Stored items
-- Opening Marker --
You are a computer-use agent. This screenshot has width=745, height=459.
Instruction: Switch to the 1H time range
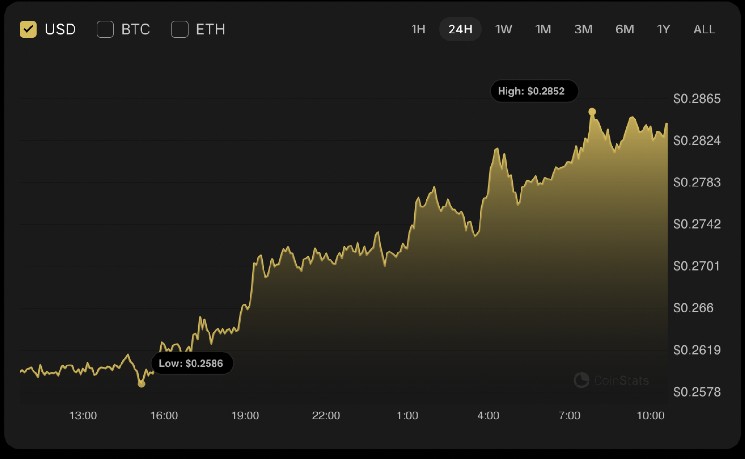tap(419, 29)
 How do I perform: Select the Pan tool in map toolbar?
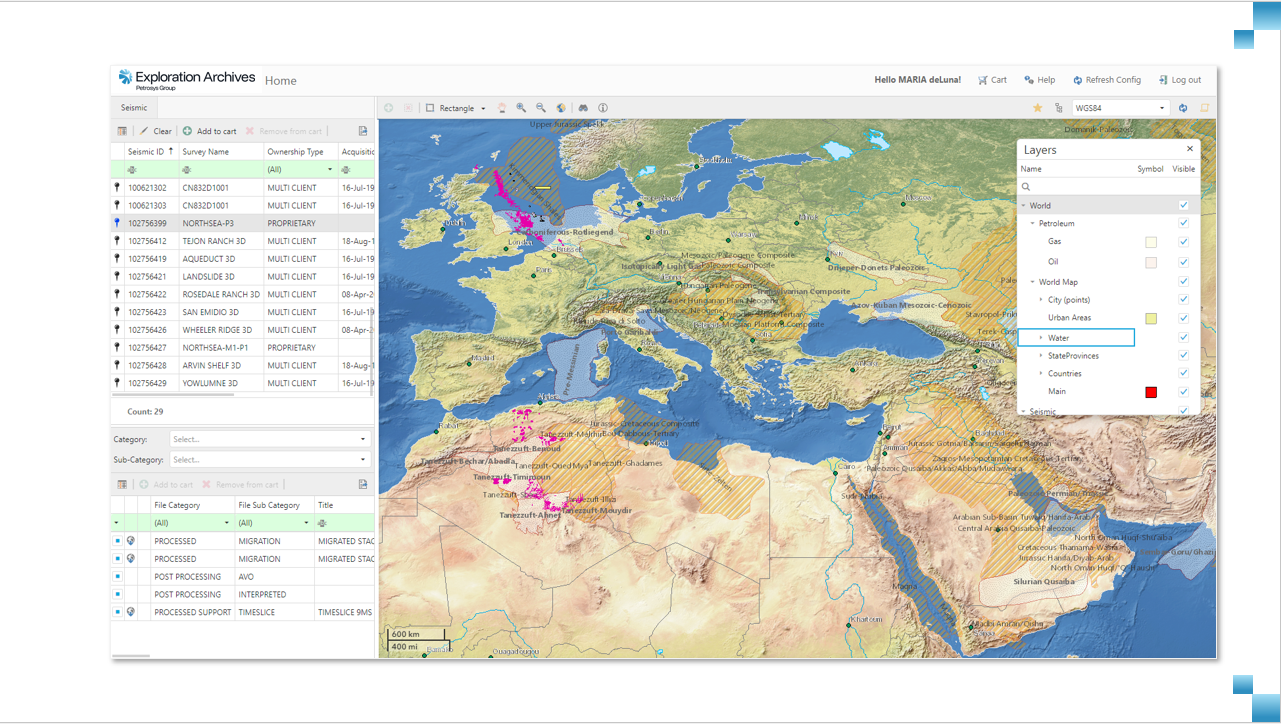pos(501,108)
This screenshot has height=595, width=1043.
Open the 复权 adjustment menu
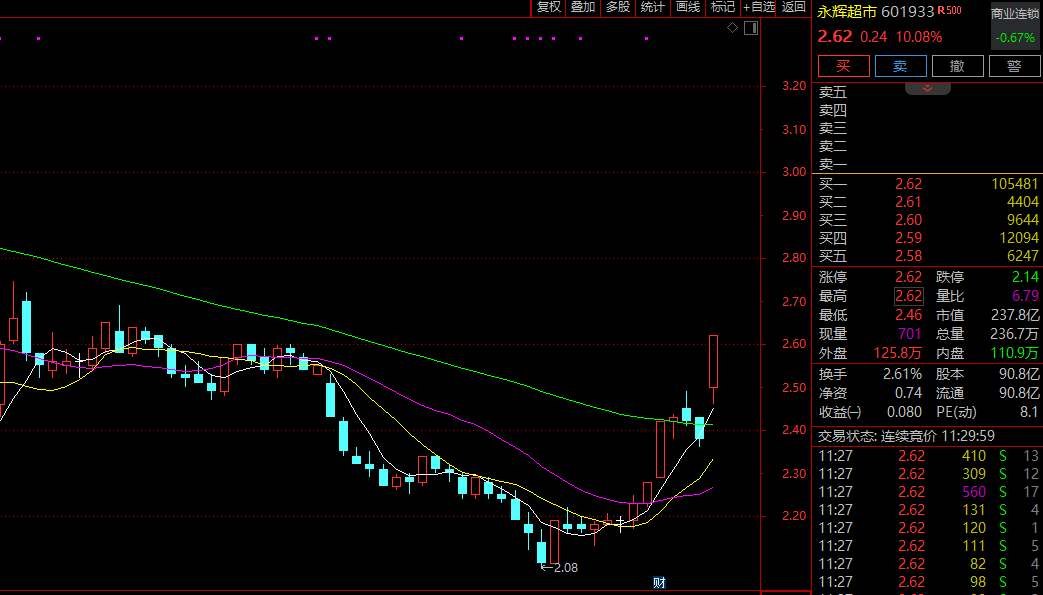[549, 7]
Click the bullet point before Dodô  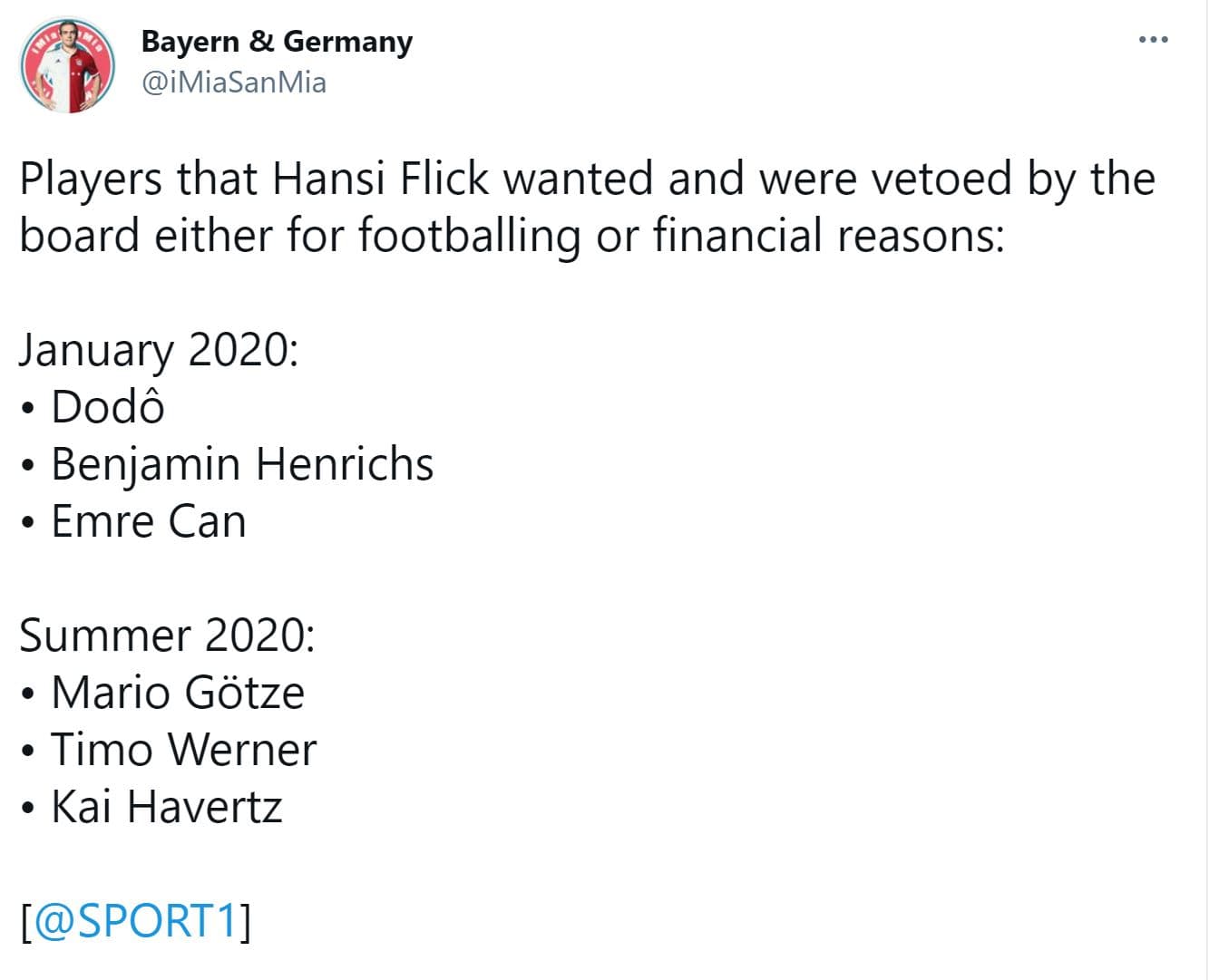(x=29, y=409)
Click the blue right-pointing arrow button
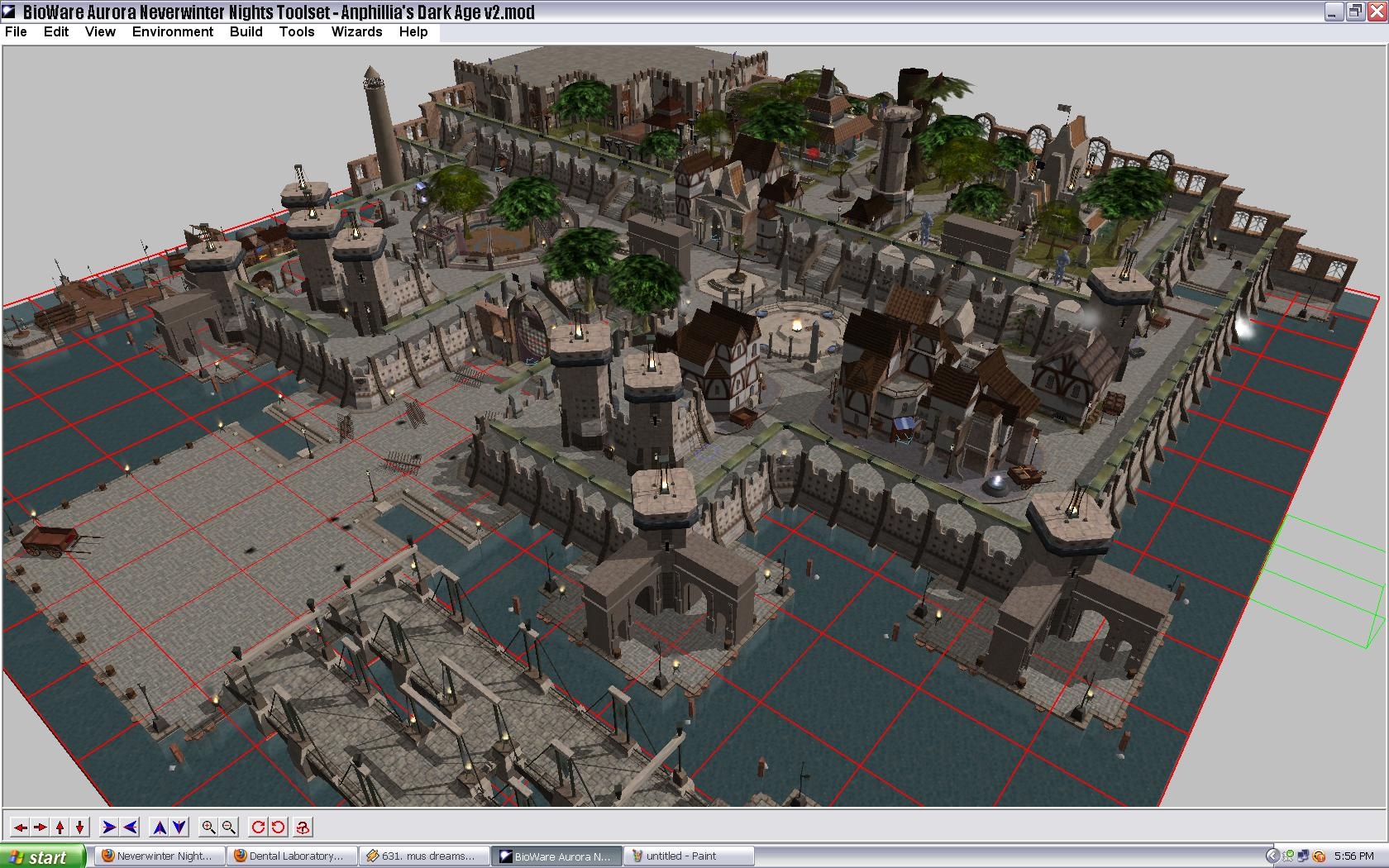Image resolution: width=1389 pixels, height=868 pixels. point(109,827)
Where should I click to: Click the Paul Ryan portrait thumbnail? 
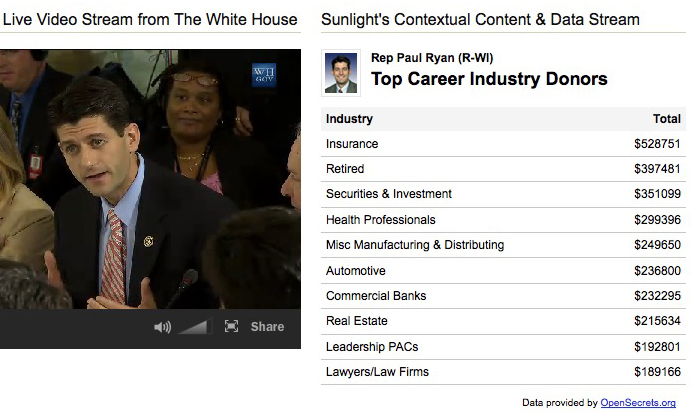341,73
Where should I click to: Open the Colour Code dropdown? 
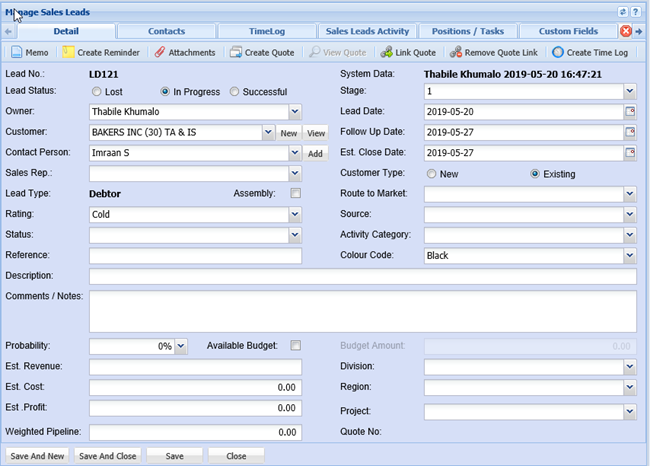tap(629, 255)
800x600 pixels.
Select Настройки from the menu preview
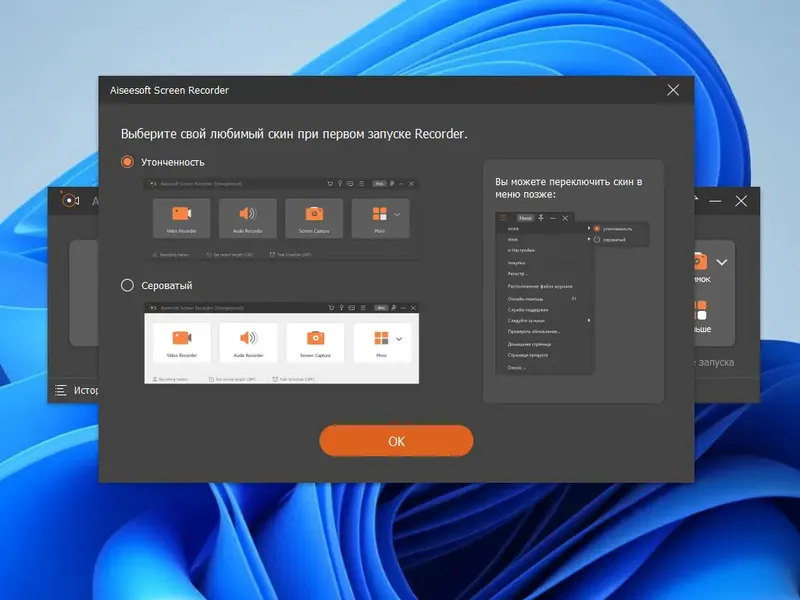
-- Closing Marker --
Omit the pictures. Write out exactly the lines from the one containing "Where should I click to: Click" through the last line of the entries, both of them included.

Where should I click to: Click the Paul Ryan portrait thumbnail? 
341,73
Where should I click to: Open the Colour Code dropdown? 
tap(629, 255)
800x600 pixels.
Select Настройки from the menu preview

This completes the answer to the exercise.